11. D’autre part, aux termes de l’article 2 du protocole n° 4 de la convention européenne de sauvegarde des droits de l’homme et des libertés fondamentales : « Quiconque se trouve régulièrement sur le territoire d’un État a le droit d’y circuler librement et d’y choisir librement sa résidence. / Toute personne est libre de quitter n’importe quel pays, y compris le sien (…) ». La liberté d’aller et de venir, qui a valeur constitutionnelle en vertu des articles 2 et 4 de la Déclaration des droits de l’homme et du citoyen du 26 août 1798 à laquelle son préambule renvoie, n’est pas applicable, en tant qu’elle comporte le droit d’entrer librement sur le territoire français, aux personnes qui n’ont pas la nationalité française dès lors qu’aucun principe ni aucune règle de valeur constitutionnelle n’assure aux étrangers des droits de caractère général et absolu d’accès et de séjour sur ce territoire et que les conditions de leur entrée et de leur séjour peuvent être restreintes par des mesures de police administrative conférant à l’autorité publique des pouvoirs étendus et reposant sur des règles spécifiques.

12. Si l’article 3-1 précité de la convention internationale des droits de l’enfant impose aux autorités administratives de prendre en compte l’intérêt supérieur de l’enfant, il n’a pas pour objet d’imposer à la France la délivrance d’un passeport sans vérifications préalables.
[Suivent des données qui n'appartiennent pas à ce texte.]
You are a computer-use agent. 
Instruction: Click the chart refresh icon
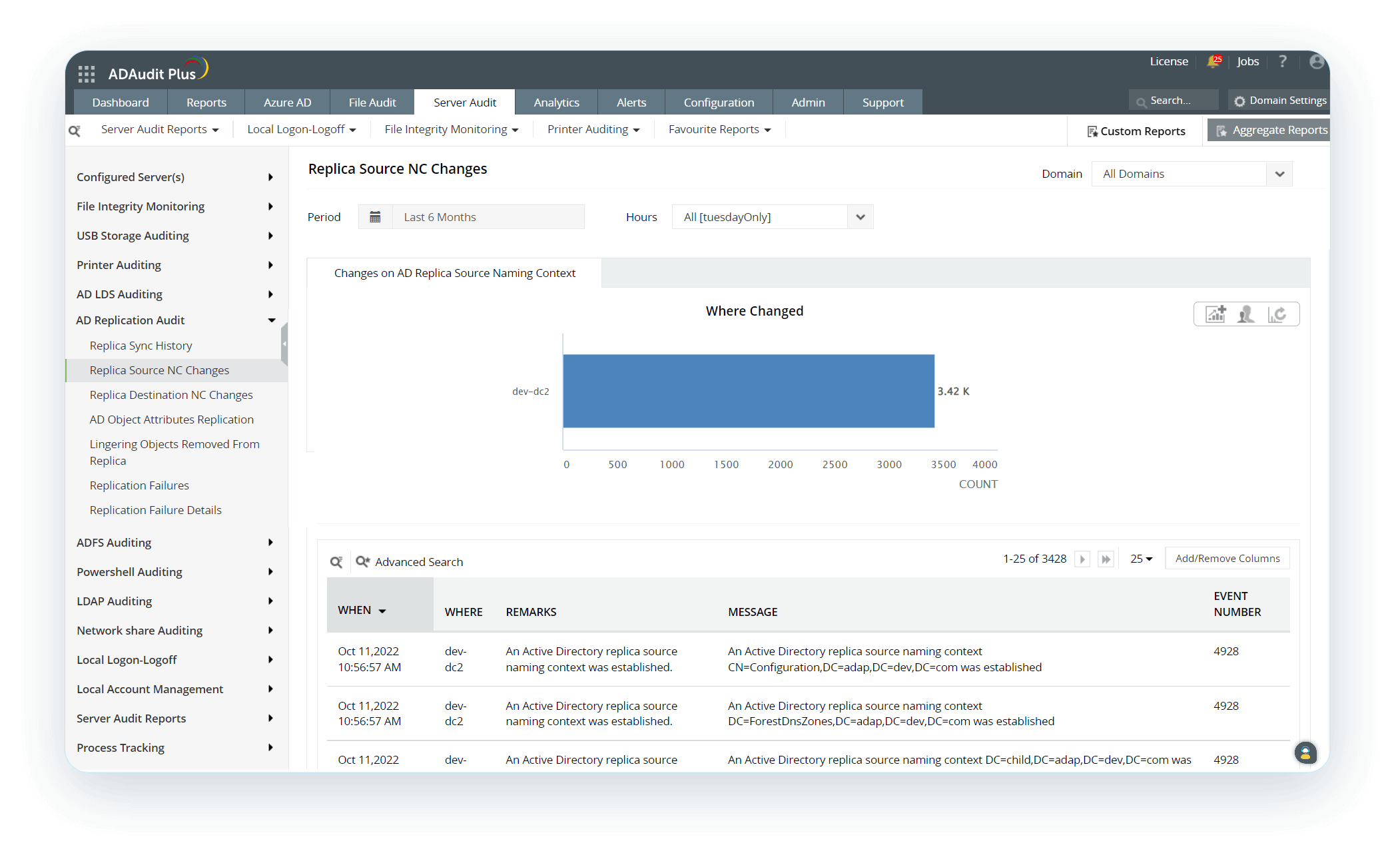point(1277,314)
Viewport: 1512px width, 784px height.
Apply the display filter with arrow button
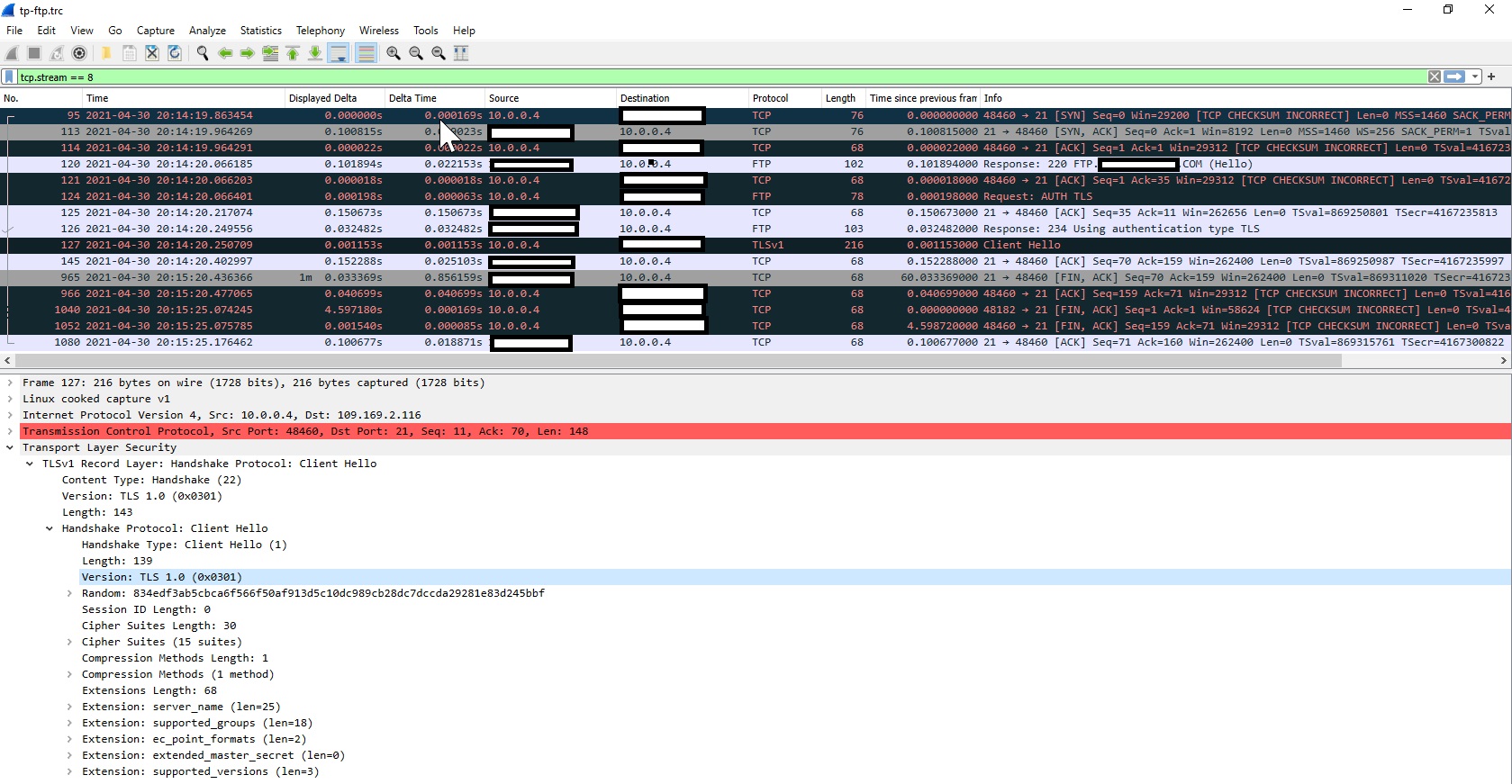point(1454,77)
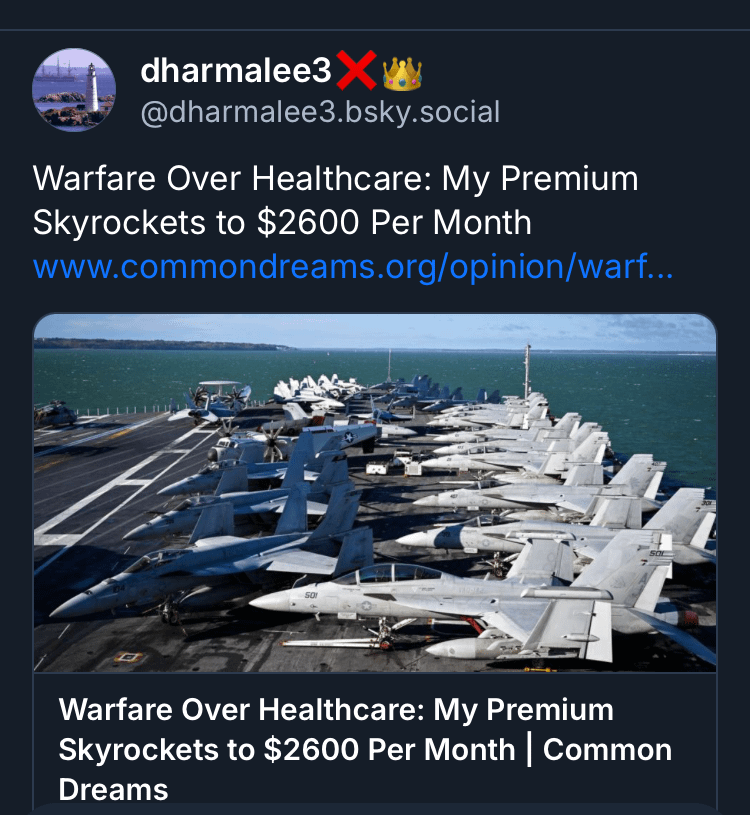The height and width of the screenshot is (815, 750).
Task: Open the dharmalee3 display name profile
Action: (235, 71)
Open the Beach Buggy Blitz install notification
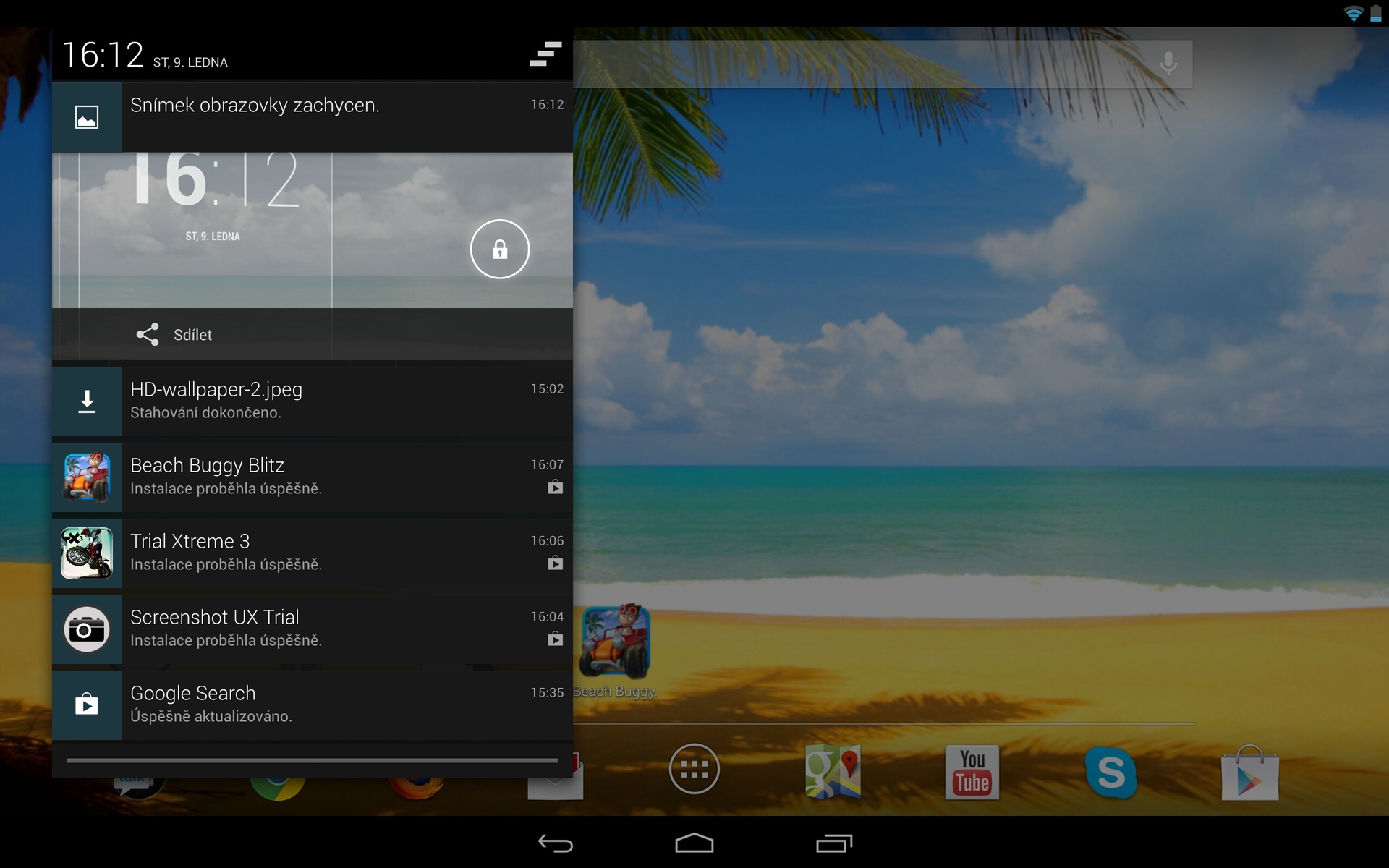Viewport: 1389px width, 868px height. [x=311, y=477]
Le refus de délivrance du passeport sollicité, alors qu’il résulte de ce qui a été dit précédemment qu’un doute suffisant persistait sur la nationalité française de l’enfant B... C..., ne remet pas en cause l’intérêt supérieur de l’enfant, sa liberté d’aller et venir et enfin son droit à la vie privée et familiale. Ainsi, les moyens tirés de l’erreur manifeste d’appréciation au regard des articles 3 et 8 de la convention internationale des droits de l’enfant et de la méconnaissance des articles 8 ainsi que de l’article 2 du protocole n° 4 de la convention européenne de sauvegarde des droits de l'homme et des libertés fondamentales ne peuvent qu’être écartés.


13. Il résulte de tout ce qui précède, et sans qu’il soit besoin de surseoir à statuer, d’une part, que Mme A... n’est pas fondée à soutenir que c’est à tort que, par le jugement attaqué, le tribunal administratif de Rennes a rejeté ses demandes tendant à l’annulation des décisions du préfet du Finistère et de la préfète de Charente refusant la délivrance d’un passeport et d’une carte nationale d’identité pour l’enfant B... C... et, d’autre part, que ses conclusions aux fins d’injonction doivent être rejetées.


Sur les frais liés au litige :

14. Les dispositions des articles L. 761-1 du code de justice administrative font obstacle à ce que soit mis à la charge de l’Etat, qui n’est pas la partie perdante dans la présente instance, le versement de la somme que Mme A... demande au titre des frais exposés et non compris dans les dépens.



DECIDE :


Article 1er : La requête de Mme A... est rejetée.

Article 2 : Le présent arrêt sera notifié à Mme E... A... et au ministre de l’intérieur.

Une copie en sera transmise pour information au préfet de Finistère.

Délibéré après l'audience du 20 février 2026, à laquelle siégeaient :
- M. Gaspon, président de la formation de jugement,
- M. Coiffet, président-assesseur,
- M. Pons, premier conseiller.













Rendu public par mise à disposition au greffe, le 17 mars 2026.

Le rapporteur,

O. COIFFET
Le président,

O. GASPON

La greffière,

I. SIROT


La République mande et ordonne au ministre de l’intérieur en ce qui le concerne, et à tous commissaires de justice à ce requis en ce qui concerne les voies de droit commun contre les parties privées, de pourvoir à l’exécution de la présente décision.